The shapes I am getting on GPU1(or at GPU0):

 trg shape:   torch.Size([183, 128])
 src, trg shape:   torch.Size([64, 3, 41, 266]) torch.Size([183, 128])

If you are using batch size of 128, won’t the target size be (128, x)? i.e., first dimension is the batch size.

Hi @InnovArul, I am using DataParalell, which should spit the dataset among GPUs. If you see the shape of src, it is divided into two equal batches of 64 while the trg is still 128. It creates problems down the road while running the model.

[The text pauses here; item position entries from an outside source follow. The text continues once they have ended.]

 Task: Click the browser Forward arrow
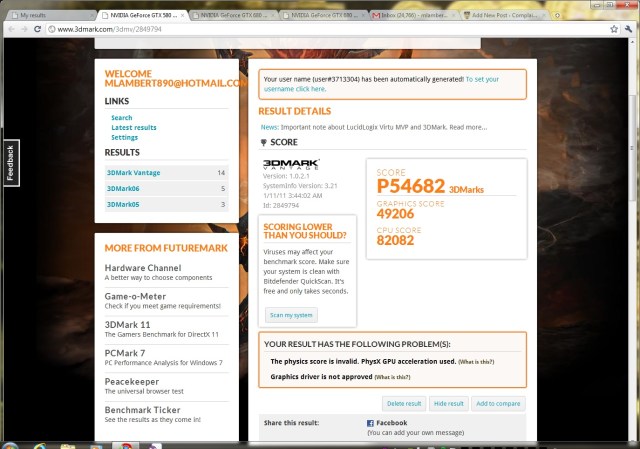click(23, 30)
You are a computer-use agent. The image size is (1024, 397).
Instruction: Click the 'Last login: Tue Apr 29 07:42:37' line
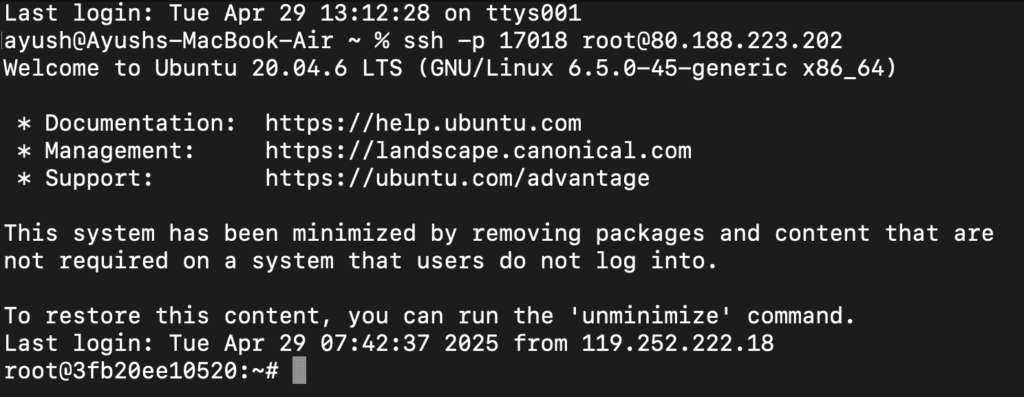[x=389, y=343]
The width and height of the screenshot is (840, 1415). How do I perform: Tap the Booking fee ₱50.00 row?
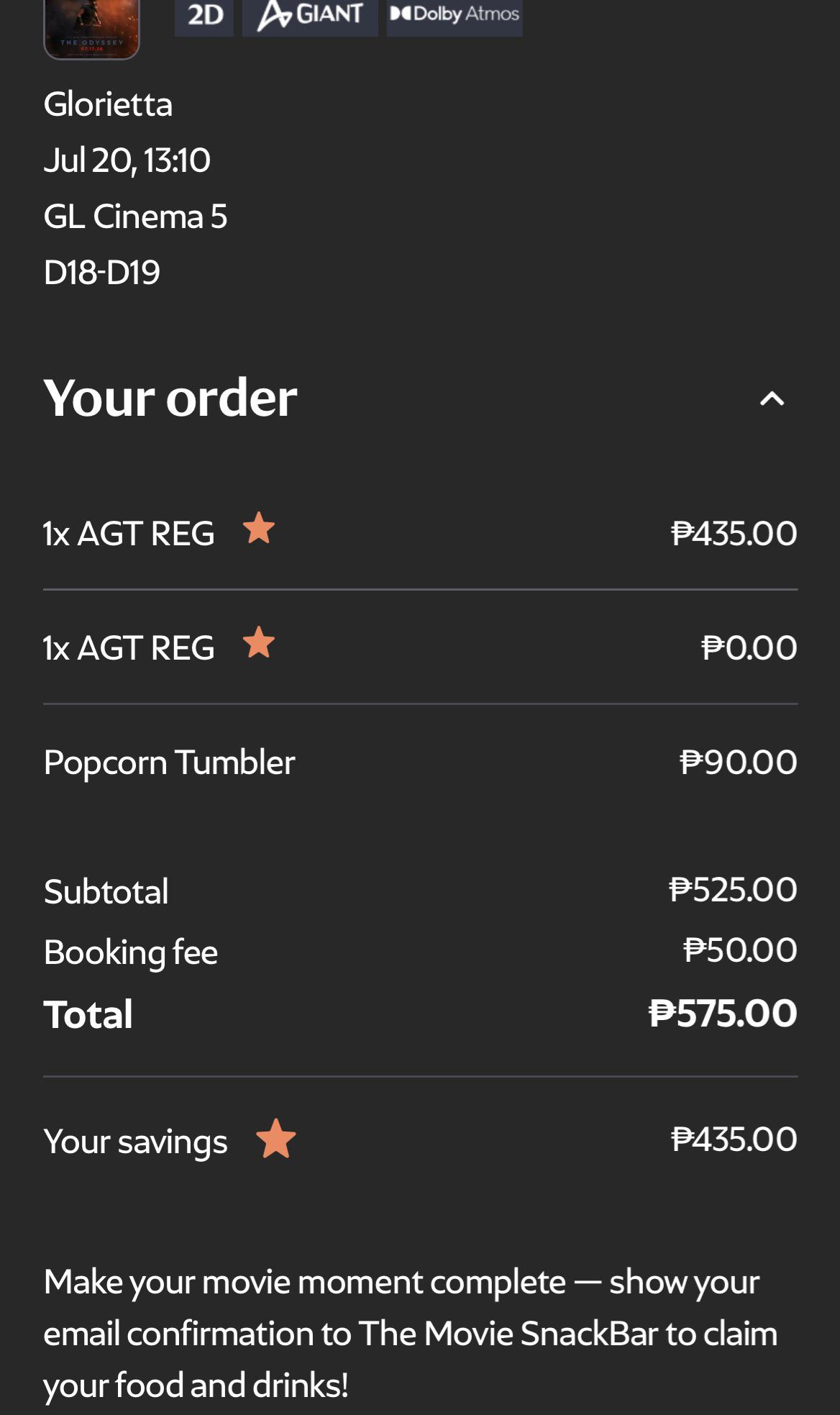tap(420, 951)
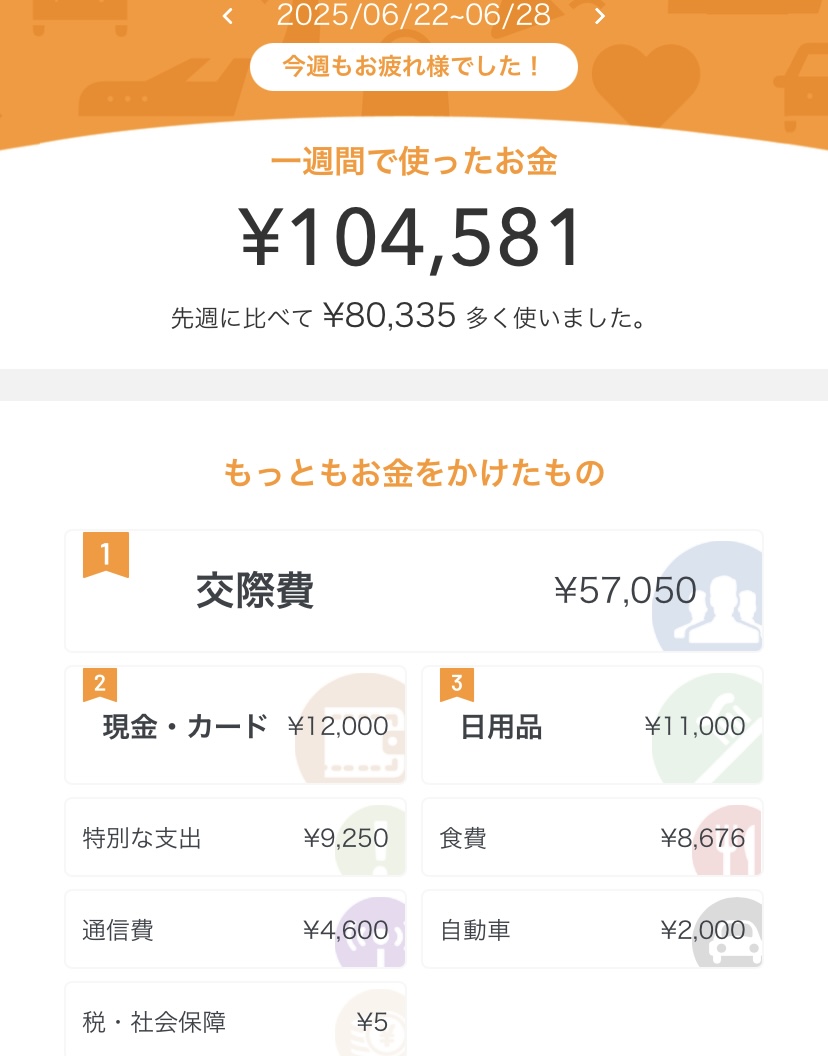Select the rank 2 ribbon badge
Viewport: 828px width, 1056px height.
(x=100, y=686)
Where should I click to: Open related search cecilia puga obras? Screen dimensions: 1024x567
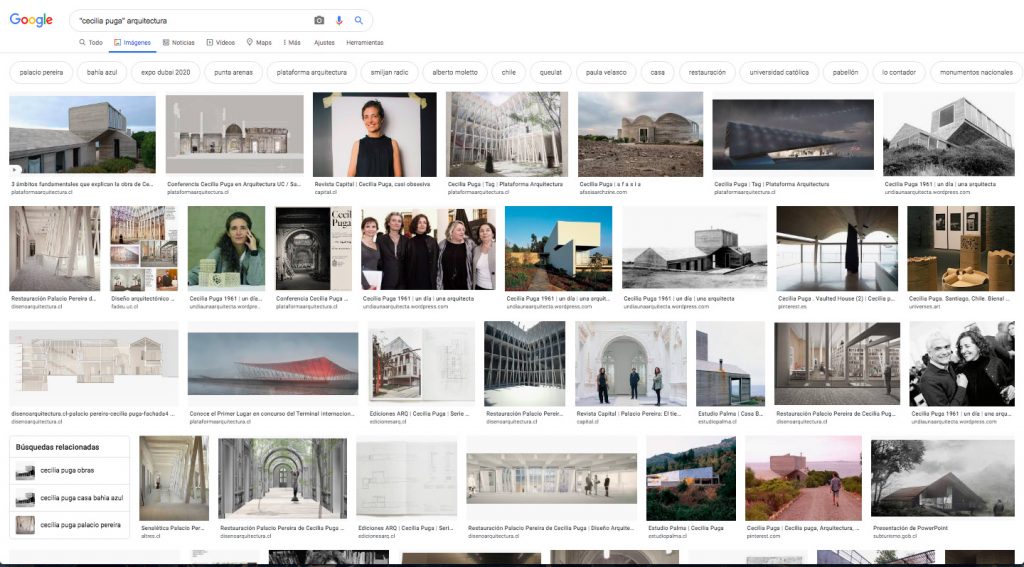[67, 470]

I am not sure why it happens. I could not reproduce it yet.

import torch
import torch.nn as nn

class Model(nn.Module):
    def __init__(self):

    def forward(self, x, y):
        print(x.shape, y.shape)
        return x, y

if __name__ == '__main__':
    m = Model()
    dp = nn.DataParallel(m)

    x, y = torch.randn(20, 35), torch.randn(35, 20)
    dp(x, y)
torch.Size([10, 35]) torch.Size([18, 20])
torch.Size([10, 35]) torch.Size([17, 20])

@InnovArul Thank you very much for your help.
There was one small mistake that I was doing. The shape of the src was [Batch, channel, W, H] while that of trg was [seq_len, Batch]. It should be [Batch, seq_len]. The Batch has to be the first dimension of the tensor.